→ Exercise: Rewrite the records below as a numbered list, one line per item, leaving out the blank lines.

→ Entries provided:
• • • • • • •

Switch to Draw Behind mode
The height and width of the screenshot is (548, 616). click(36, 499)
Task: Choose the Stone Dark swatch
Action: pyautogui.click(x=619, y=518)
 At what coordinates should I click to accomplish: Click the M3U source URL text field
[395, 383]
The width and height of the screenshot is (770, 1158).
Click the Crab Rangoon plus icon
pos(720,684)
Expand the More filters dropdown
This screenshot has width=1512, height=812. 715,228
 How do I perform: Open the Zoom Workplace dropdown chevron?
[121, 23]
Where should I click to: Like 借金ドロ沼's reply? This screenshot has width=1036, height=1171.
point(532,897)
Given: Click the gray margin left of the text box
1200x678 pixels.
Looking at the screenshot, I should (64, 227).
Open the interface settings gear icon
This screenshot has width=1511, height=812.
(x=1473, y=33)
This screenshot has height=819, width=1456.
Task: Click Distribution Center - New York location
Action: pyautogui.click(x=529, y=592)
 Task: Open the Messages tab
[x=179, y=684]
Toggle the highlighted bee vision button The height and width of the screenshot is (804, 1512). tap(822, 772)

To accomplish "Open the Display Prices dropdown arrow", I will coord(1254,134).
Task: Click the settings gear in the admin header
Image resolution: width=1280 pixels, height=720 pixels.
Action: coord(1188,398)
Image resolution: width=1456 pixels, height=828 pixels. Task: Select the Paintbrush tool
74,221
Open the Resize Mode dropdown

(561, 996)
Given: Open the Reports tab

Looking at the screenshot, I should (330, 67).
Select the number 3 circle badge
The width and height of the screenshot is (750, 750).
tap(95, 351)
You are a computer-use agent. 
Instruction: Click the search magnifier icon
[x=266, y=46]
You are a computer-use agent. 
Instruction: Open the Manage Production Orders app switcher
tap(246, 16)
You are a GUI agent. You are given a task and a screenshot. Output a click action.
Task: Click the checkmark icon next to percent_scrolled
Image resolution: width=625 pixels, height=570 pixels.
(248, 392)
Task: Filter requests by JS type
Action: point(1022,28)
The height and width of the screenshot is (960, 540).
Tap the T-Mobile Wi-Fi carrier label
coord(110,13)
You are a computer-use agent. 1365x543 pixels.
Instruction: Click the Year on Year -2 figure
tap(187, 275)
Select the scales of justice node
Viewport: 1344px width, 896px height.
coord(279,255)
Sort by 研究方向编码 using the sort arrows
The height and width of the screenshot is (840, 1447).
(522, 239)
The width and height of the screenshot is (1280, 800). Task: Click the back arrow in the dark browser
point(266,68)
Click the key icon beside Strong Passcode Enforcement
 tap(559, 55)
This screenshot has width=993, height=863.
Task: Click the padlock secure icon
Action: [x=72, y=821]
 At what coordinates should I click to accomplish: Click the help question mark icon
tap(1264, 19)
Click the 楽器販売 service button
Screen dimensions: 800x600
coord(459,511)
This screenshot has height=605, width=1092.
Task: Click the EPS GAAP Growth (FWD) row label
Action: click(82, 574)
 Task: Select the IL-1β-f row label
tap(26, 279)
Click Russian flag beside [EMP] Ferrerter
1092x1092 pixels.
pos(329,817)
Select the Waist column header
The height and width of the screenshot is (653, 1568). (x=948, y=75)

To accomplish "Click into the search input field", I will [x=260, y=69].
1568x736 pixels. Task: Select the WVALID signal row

• • • • • • •

→ The completed task:
1. Switch to Draw Behind mode
2. The height and width of the screenshot is (548, 616). click(36, 499)
3. Task: Choose the Stone Dark swatch
4. Action: pyautogui.click(x=619, y=518)
5.  At what coordinates should I click to accomplish: Click the M3U source URL text field
6. [395, 383]
7. The width and height of the screenshot is (770, 1158).
8. Click the Crab Rangoon plus icon
9. pos(720,684)
10. Expand the More filters dropdown
11. This screenshot has width=1512, height=812. 715,228
12.  How do I perform: Open the Zoom Workplace dropdown chevron?
13. [121, 23]
14. Where should I click to: Like 借金ドロ沼's reply? This screenshot has width=1036, height=1171.
15. point(532,897)
16. Given: Click the gray margin left of the text box
17. 1200x678 pixels.
18. Looking at the screenshot, I should (64, 227).
19. Open the interface settings gear icon
20. This screenshot has width=1511, height=812.
21. (x=1473, y=33)
22. This screenshot has height=819, width=1456.
23. Task: Click Distribution Center - New York location
24. Action: pyautogui.click(x=529, y=592)
25.  Task: Open the Messages tab
26. [x=179, y=684]
27. Toggle the highlighted bee vision button The height and width of the screenshot is (804, 1512). tap(822, 772)
28. To accomplish "Open the Display Prices dropdown arrow", I will coord(1254,134).
29. Task: Click the settings gear in the admin header
30. Image resolution: width=1280 pixels, height=720 pixels.
31. Action: coord(1188,398)
32. Image resolution: width=1456 pixels, height=828 pixels. Task: Select the Paintbrush tool
33. 74,221
34. Open the Resize Mode dropdown
35. (561, 996)
36. Given: Open the Reports tab
37. Looking at the screenshot, I should (330, 67).
38. Select the number 3 circle badge
39. The width and height of the screenshot is (750, 750).
40. tap(95, 351)
41. You are a computer-use agent. 
42. Instruction: Click the search magnifier icon
43. [x=266, y=46]
44. You are a computer-use agent. 
45. Instruction: Open the Manage Production Orders app switcher
46. tap(246, 16)
47. You are a GUI agent. You are given a task and a screenshot. Output a click action.
48. Task: Click the checkmark icon next to percent_scrolled
49. Image resolution: width=625 pixels, height=570 pixels.
50. (248, 392)
51. Task: Filter requests by JS type
52. Action: point(1022,28)
53. The height and width of the screenshot is (960, 540).
54. Tap the T-Mobile Wi-Fi carrier label
55. coord(110,13)
56. You are a computer-use agent. 1365x543 pixels.
57. Instruction: Click the Year on Year -2 figure
58. tap(187, 275)
59. Select the scales of justice node
60. Viewport: 1344px width, 896px height.
61. coord(279,255)
62. Sort by 研究方向编码 using the sort arrows
63. The height and width of the screenshot is (840, 1447).
64. (522, 239)
65. The width and height of the screenshot is (1280, 800). Task: Click the back arrow in the dark browser
66. point(266,68)
67. Click the key icon beside Strong Passcode Enforcement
68.  tap(559, 55)
69. This screenshot has width=993, height=863.
70. Task: Click the padlock secure icon
71. Action: [x=72, y=821]
72.  At what coordinates should I click to accomplish: Click the help question mark icon
73. tap(1264, 19)
74. Click the 楽器販売 service button
75. Screen dimensions: 800x600
76. coord(459,511)
77. This screenshot has height=605, width=1092.
78. Task: Click the EPS GAAP Growth (FWD) row label
79. Action: click(82, 574)
80.  Task: Select the IL-1β-f row label
81. tap(26, 279)
82. Click Russian flag beside [EMP] Ferrerter
83. 1092x1092 pixels.
84. pos(329,817)
85. Select the Waist column header
86. The height and width of the screenshot is (653, 1568). (x=948, y=75)
87. To accomplish "Click into the search input field", I will [x=260, y=69].
88. 1568x736 pixels. Task: Select the WVALID signal row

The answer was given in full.